The US Helped Massacre Yemeni Schoolchildren
The slaughter of forty Yemeni schoolchildren was the direct result of US imperialism and the profit-hungry arms industry.

A Lockheed Martin plant in Marietta, GA. Erik S. Lesser / Getty
Back in 2010, New York Times foreign affairs columnist Thomas Friedman descended briefly upon Sanaa, the capital of Yemen, where he “took part in a ‘qat chew’” with Yemeni officials, businessmen, and other elites.
Qat, Friedman explained to his uninitiated readership, was “the mildly hallucinogenic leaf drug that Yemeni men stuff in their cheek after work.” Though Friedman himself “quit after fifteen minutes,” he still managed to devise the following “new rule of thumb” for US involvement in the country: “For every Predator missile we fire at an Al Qaeda target here, we should help Yemen build fifty new modern schools that teach science and math and critical thinking — to boys and girls.” This magical “ratio of targeted killings to targeted kindergartens” was, Friedman felt, America’s best bet “to prevent Yemen from becoming an Al Qaeda breeding ground.”

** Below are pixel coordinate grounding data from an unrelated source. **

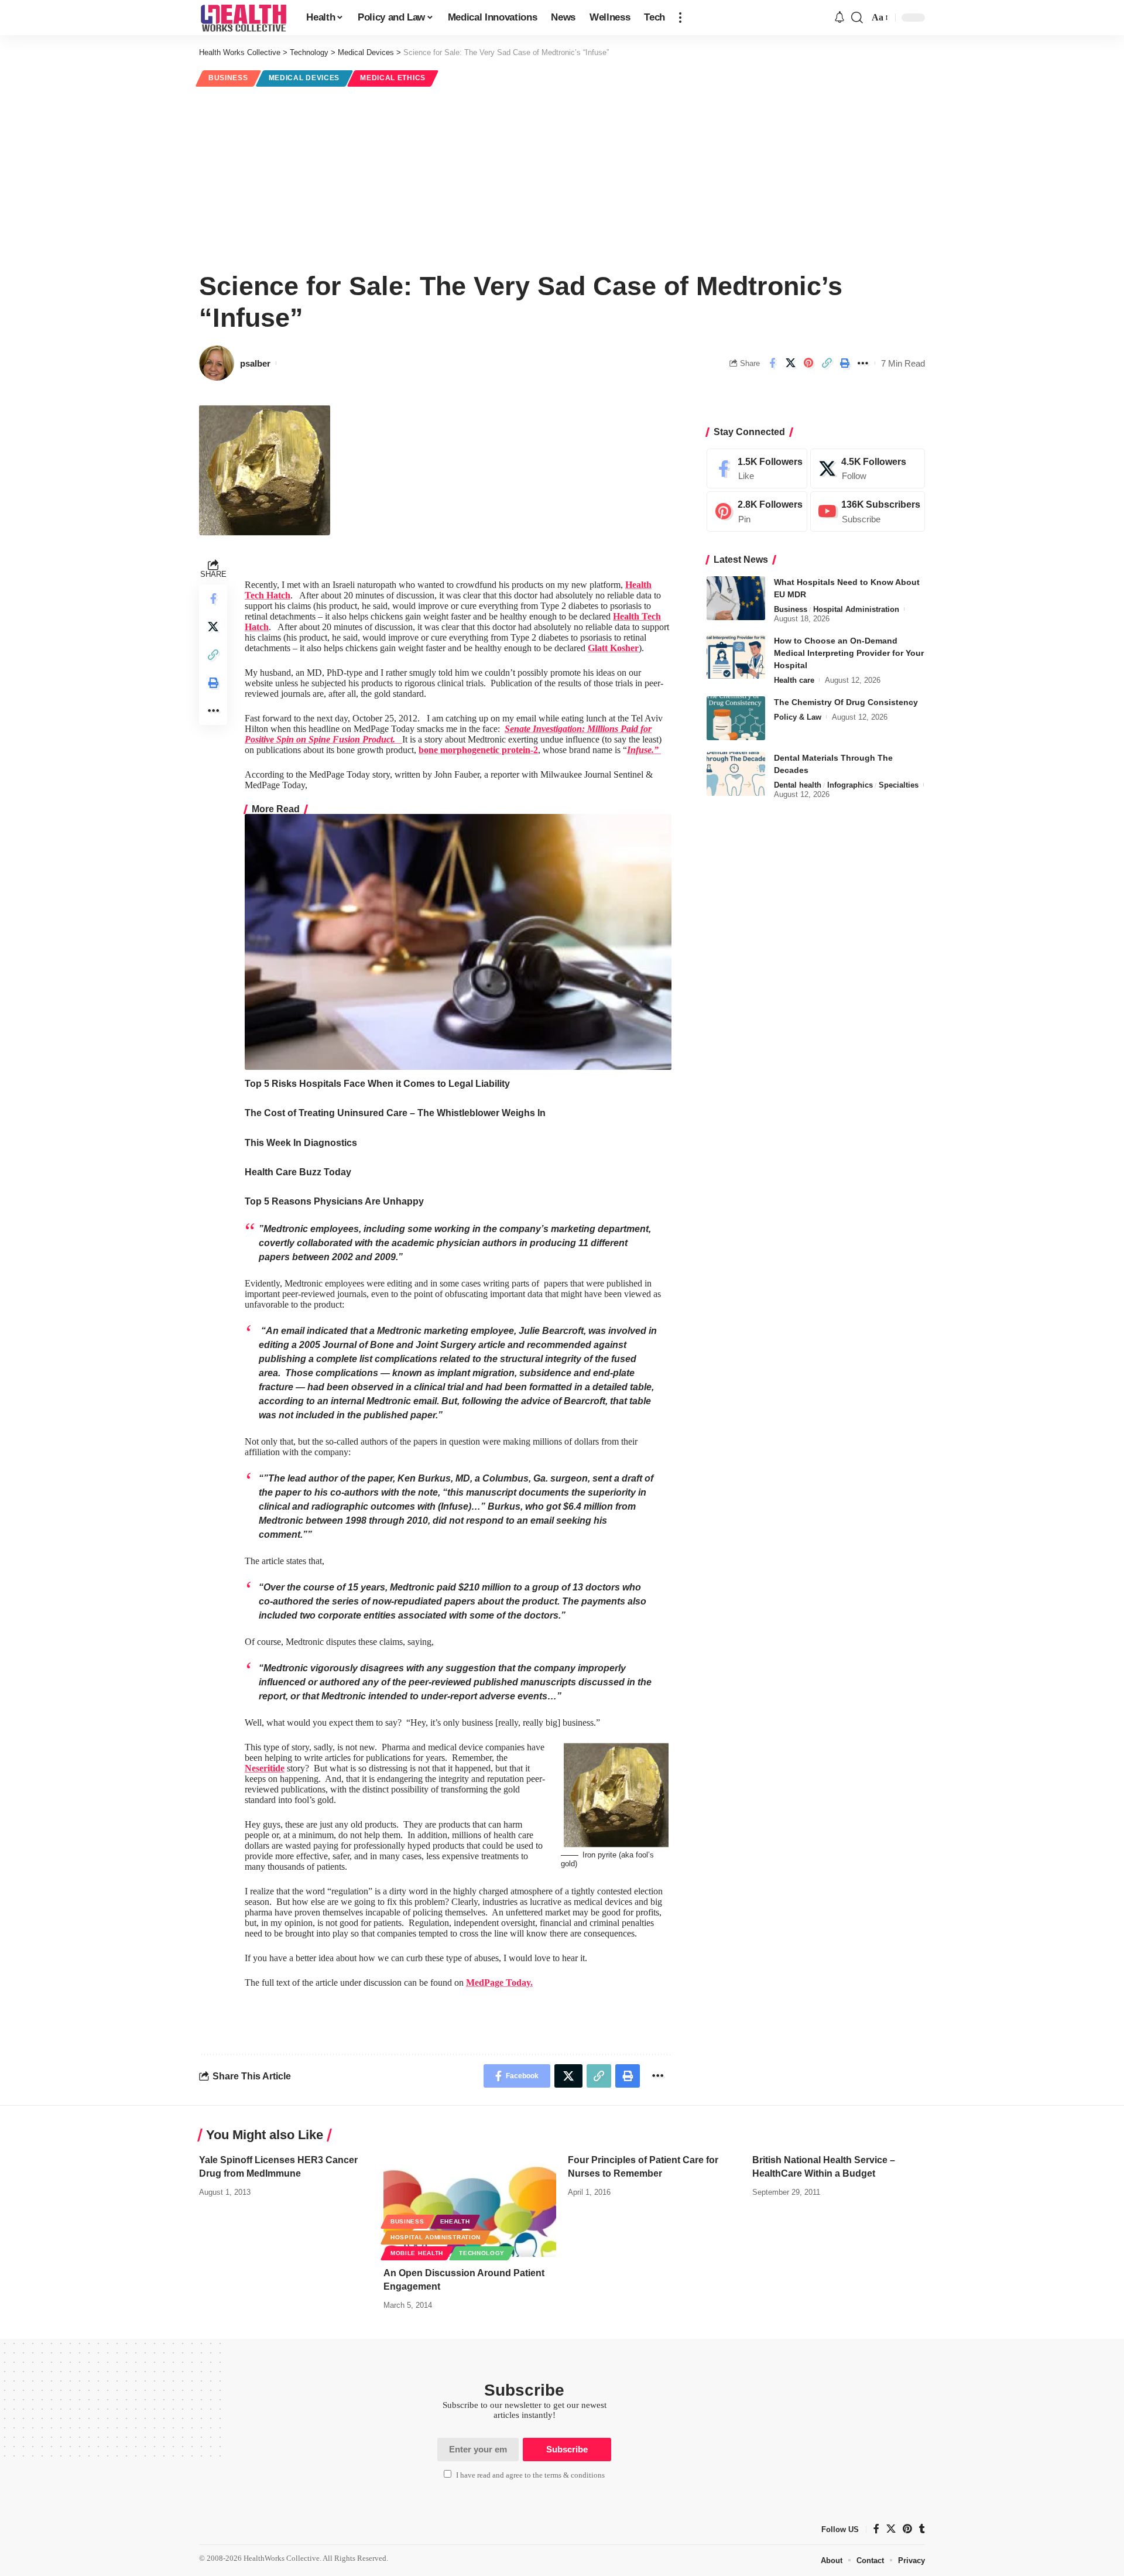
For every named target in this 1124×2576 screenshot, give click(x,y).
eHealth (455, 2221)
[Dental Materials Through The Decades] (736, 774)
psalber (255, 363)
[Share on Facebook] (772, 363)
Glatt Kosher (613, 648)
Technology (482, 2253)
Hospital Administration (856, 609)
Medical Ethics (393, 77)
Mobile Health (416, 2253)
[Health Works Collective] (243, 17)
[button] (680, 17)
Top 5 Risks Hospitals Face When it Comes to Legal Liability (377, 1084)
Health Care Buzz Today (298, 1172)
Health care (794, 680)
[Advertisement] (562, 177)
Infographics (850, 785)
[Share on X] (790, 363)
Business (228, 77)
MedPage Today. (499, 1982)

Fast forward to August 2018, and the concept of targeted kindergartens has acquired rather more sinister connotations following the recent slaughter of at least forty Yemeni children on a school bus. The perpetrators: the US-backed, Saudi-led coalition that, since 2015, has been terrorizing Yemen in the name of fighting terror. Among the coalition partners is the United Arab Emirates, glitzy land of ski slope–equipped malls, modern-day slavery, and love affairs with Blackwater founder Erik Prince. Additional coalition backing is provided by the UK and other friendly Europeans.